Material provided START

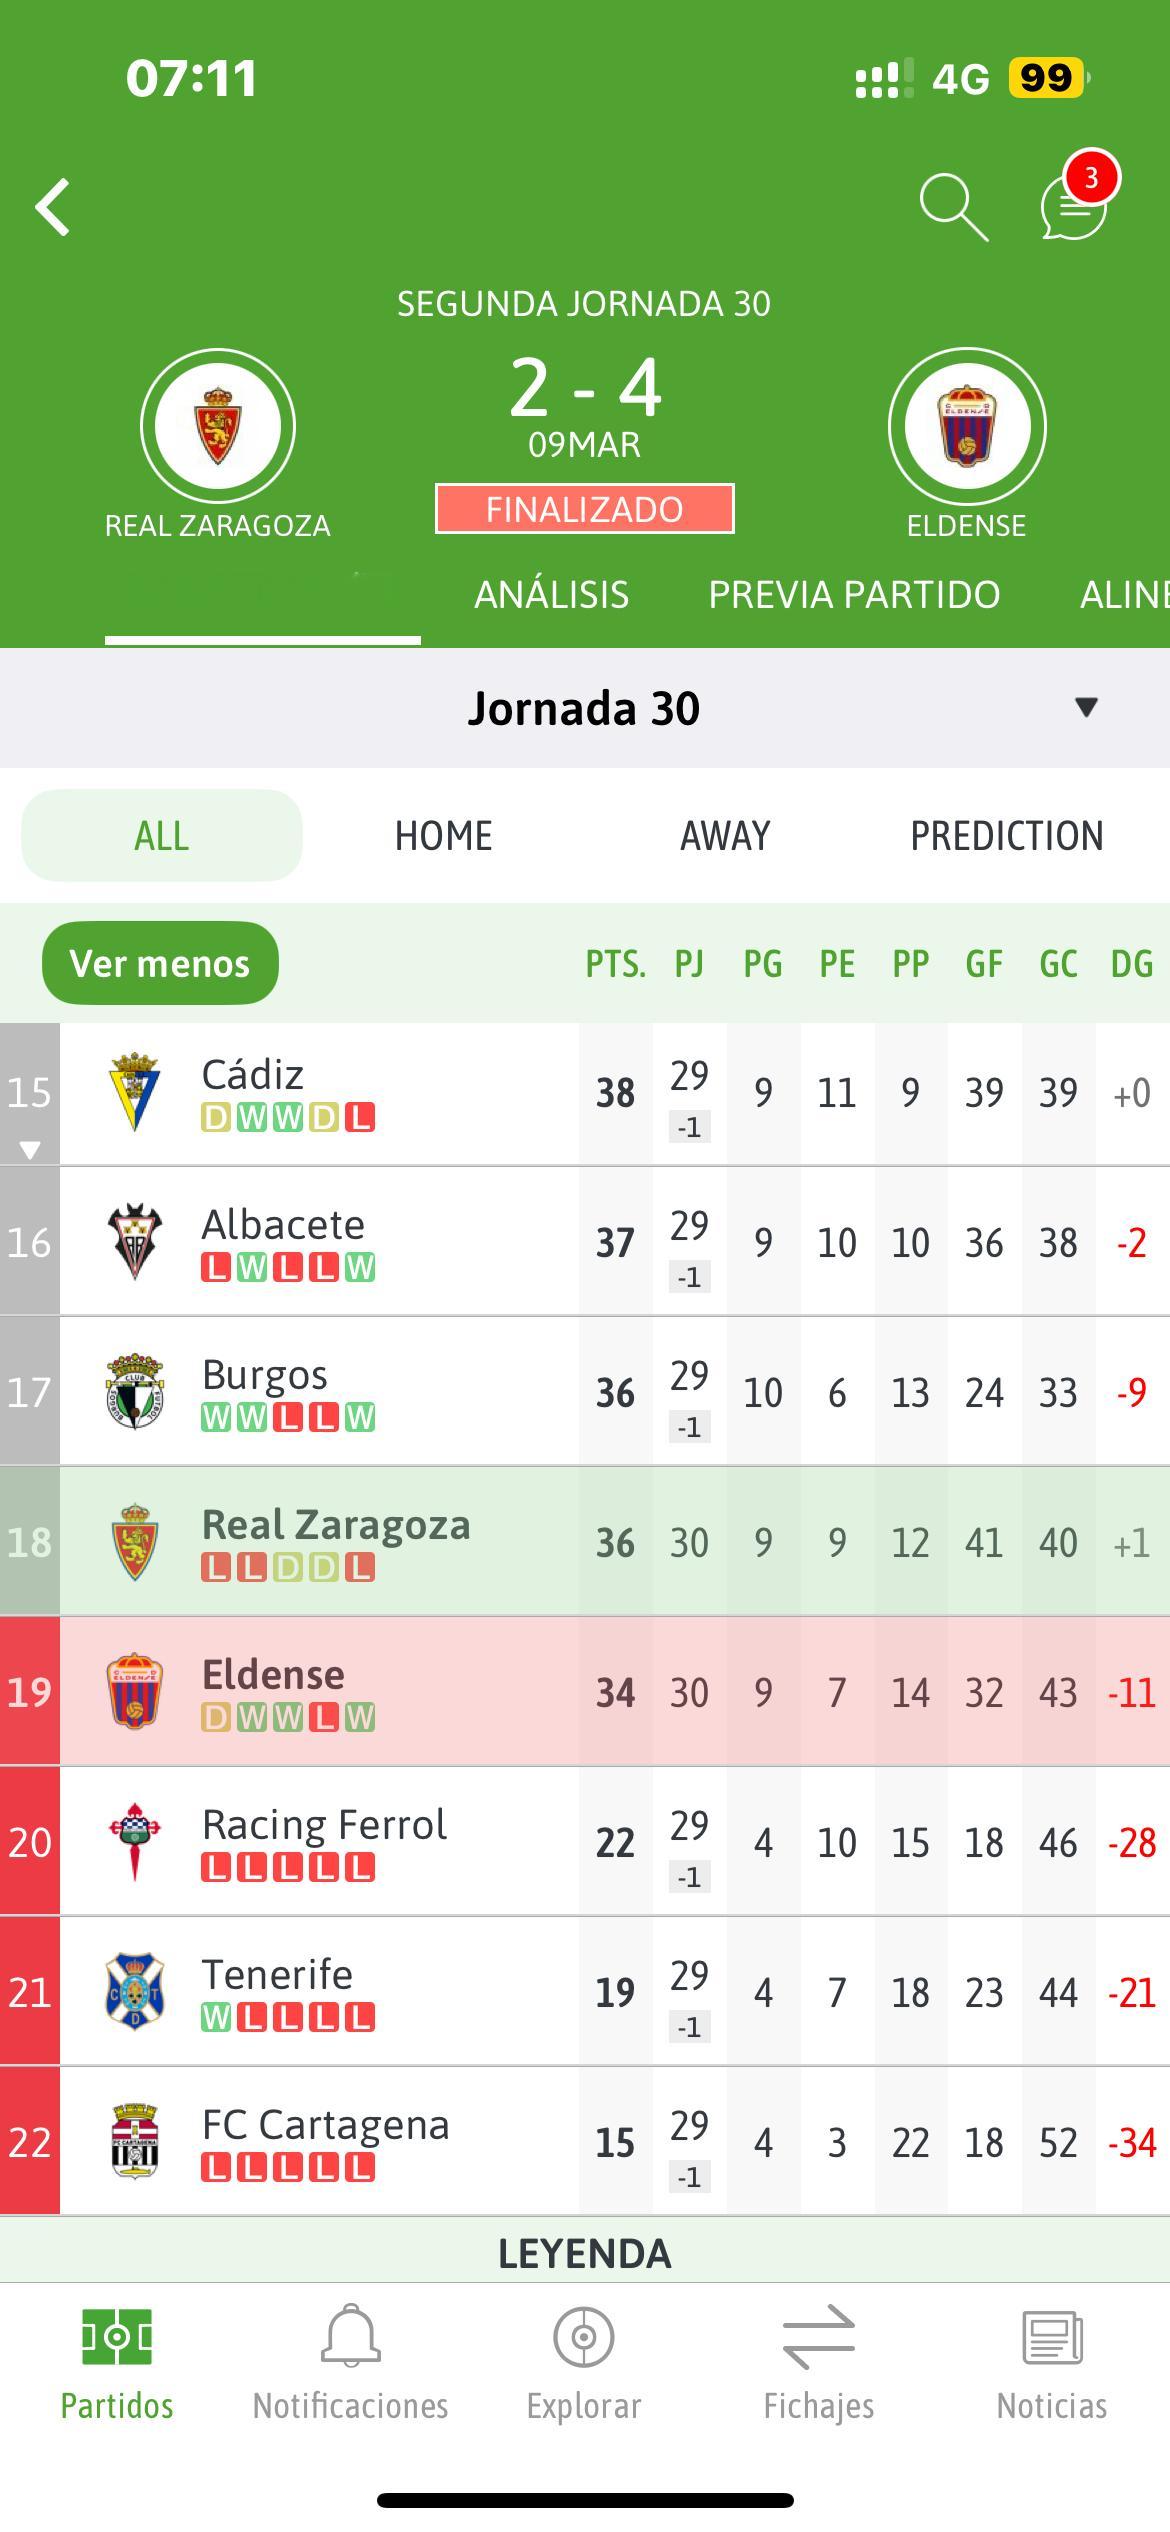Tap the Real Zaragoza crest in header
Viewport: 1170px width, 2532px height.
pos(218,426)
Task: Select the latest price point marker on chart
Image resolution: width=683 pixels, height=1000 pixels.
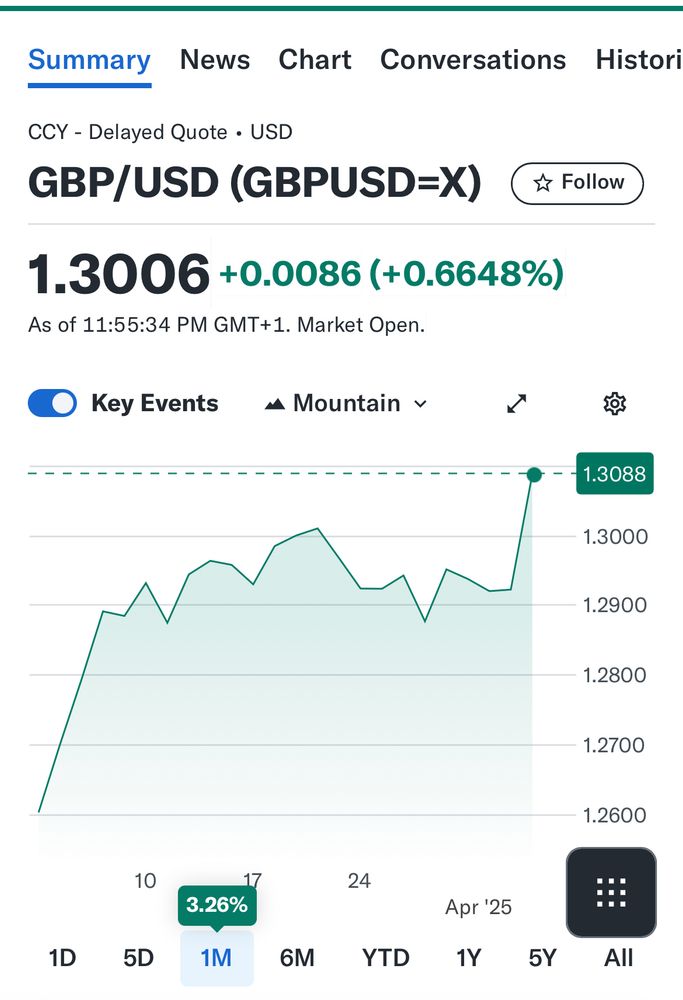Action: (535, 475)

Material provided END

**Task to complete**
Your job is to restate, word for word, only the lines from the one holding "Task: Select the" through the end of the material; pictures stay out.

**Result**
Task: Select the latest price point marker on chart
Image resolution: width=683 pixels, height=1000 pixels.
Action: (535, 475)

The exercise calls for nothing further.